— begin EXTRACT PROVIDED —
CNN's Abby Phillip appeared Friday night on the PBS journalist-roundup Washington Week, and was offered the floor to condemn all the sexism in the Democratic Party now that Elizabeth Warren dropped out of the presidential race.
ROBERT COSTA: A reckoning on gender for the Democratic Party.
ABBY PHILLIP: Yeah, and I think it's been a long time coming. We had a similar conversation after Kamala Harris got out of the race about what is the impact of sexism on this race? But with Warren now out – no women in the race, no people of color, no one in the race under the age of 70, a lot of diversity issues – but for women, I think this cycle has been a lot more about the hardest problems with gender and politics.
— end EXTRACT PROVIDED —
— begin MATERIAL FOR THE TASK —
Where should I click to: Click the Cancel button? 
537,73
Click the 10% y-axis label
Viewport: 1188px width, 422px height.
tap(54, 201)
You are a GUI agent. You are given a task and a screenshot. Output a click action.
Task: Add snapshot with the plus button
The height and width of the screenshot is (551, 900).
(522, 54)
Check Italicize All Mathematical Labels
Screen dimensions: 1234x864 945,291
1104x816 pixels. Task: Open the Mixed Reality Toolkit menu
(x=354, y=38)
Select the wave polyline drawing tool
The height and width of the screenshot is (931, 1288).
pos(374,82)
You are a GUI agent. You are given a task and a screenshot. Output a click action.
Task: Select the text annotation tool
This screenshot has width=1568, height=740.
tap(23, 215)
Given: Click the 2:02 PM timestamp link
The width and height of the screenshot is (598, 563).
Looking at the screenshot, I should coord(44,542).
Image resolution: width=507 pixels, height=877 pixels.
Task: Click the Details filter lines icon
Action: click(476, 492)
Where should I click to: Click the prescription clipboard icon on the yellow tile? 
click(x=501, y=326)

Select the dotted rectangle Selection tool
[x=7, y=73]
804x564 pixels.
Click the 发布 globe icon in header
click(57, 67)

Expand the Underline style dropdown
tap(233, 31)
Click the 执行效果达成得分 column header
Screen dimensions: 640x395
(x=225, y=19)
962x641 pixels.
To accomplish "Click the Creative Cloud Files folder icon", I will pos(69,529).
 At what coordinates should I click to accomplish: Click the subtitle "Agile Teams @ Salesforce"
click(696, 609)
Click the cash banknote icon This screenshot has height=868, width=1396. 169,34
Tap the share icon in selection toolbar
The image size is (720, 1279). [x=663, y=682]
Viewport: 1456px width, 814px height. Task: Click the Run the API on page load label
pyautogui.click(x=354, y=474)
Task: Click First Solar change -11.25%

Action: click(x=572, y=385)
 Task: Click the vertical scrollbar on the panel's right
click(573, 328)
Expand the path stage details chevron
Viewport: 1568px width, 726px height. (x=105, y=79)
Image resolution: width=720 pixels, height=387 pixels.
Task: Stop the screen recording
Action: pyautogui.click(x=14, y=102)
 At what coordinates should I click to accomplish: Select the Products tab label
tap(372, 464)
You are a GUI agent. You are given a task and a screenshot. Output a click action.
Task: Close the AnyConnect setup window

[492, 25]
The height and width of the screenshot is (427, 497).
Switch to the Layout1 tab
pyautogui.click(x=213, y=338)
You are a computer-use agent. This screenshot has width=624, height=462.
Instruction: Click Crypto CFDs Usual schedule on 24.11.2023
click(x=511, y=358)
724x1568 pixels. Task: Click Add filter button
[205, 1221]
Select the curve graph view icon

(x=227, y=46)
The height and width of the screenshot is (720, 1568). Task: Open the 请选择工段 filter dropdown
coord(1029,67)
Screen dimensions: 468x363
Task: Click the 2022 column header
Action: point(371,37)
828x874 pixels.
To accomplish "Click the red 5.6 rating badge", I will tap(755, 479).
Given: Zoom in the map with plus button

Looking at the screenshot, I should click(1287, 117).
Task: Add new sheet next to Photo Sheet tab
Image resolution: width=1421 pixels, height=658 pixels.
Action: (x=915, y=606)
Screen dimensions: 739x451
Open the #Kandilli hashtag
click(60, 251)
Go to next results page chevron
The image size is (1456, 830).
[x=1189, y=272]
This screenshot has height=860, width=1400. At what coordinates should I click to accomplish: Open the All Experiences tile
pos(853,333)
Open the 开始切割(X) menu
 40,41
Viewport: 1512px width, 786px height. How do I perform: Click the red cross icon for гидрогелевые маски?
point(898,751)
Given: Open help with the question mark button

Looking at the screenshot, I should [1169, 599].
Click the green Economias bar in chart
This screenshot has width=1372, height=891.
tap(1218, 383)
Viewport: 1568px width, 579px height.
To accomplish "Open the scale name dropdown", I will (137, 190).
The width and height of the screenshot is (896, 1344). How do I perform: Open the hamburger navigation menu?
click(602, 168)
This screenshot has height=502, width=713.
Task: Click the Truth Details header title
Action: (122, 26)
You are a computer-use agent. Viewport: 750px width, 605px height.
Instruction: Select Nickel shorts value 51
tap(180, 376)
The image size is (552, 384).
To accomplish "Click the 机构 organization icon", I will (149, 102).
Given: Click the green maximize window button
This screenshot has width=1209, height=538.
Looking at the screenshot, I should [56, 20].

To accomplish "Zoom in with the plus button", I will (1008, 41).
— end MATERIAL FOR THE TASK —
• **PARTS OF THE EXERCISE**
(a) Please put the entries from the first one through the line containing "pos(374,82)", inclusive, into a numbered list, leaving out any blank lines.
(b) Continue the passage about Abby Phillip's Washington Week remarks on Elizabeth Warren's exit from the race, starting after its last sentence.
The passage and the entries were taken from unrelated sources.

• **ANSWERS TO EACH TASK**
(a)
1. Where should I click to: Click the Cancel button? 
2. 537,73
3. Click the 10% y-axis label
4. Viewport: 1188px width, 422px height.
5. tap(54, 201)
6. You are a GUI agent. You are given a task and a screenshot. Output a click action.
7. Task: Add snapshot with the plus button
8. The height and width of the screenshot is (551, 900).
9. (522, 54)
10. Check Italicize All Mathematical Labels
11. Screen dimensions: 1234x864 945,291
12. 1104x816 pixels. Task: Open the Mixed Reality Toolkit menu
13. (x=354, y=38)
14. Select the wave polyline drawing tool
15. The height and width of the screenshot is (931, 1288).
16. pos(374,82)

(b)
This, in factual terms, was not true, since Rep. Tulsi Gabbard is a woman of color under 70 who hasn’t dropped out. (And Warren is over 70.) Leftists love to talk about treating minorities as “erased” or “invisible,” and that’s certainly what reporters like Phillip are doing. Yes, it’s safe to guess Gabbard’s not going to be president, but if you’re hammering anyone about diversity, it’s missing a beat. She continued:
PHILLIP: For a long time, you know, we focused a lot about how, you know, people critiqued what women wore and you know, how they spoke. And all of those things are important too. I think what this election has revealed is that there are deeper biases against women that are at play here. Voters say they don't want to want to vote for a woman because they don't perceive women to be leaders, or they do perceive them to be shrill. They have a lot of negative connotations associated with women. It's not just men. It's also women voters as well. This is the hardest part, and I think this campaign revealed there wasn't a whole lot of talk about what people were wearing this cycle, but the gender bias was underneath the surface. That's where we are now.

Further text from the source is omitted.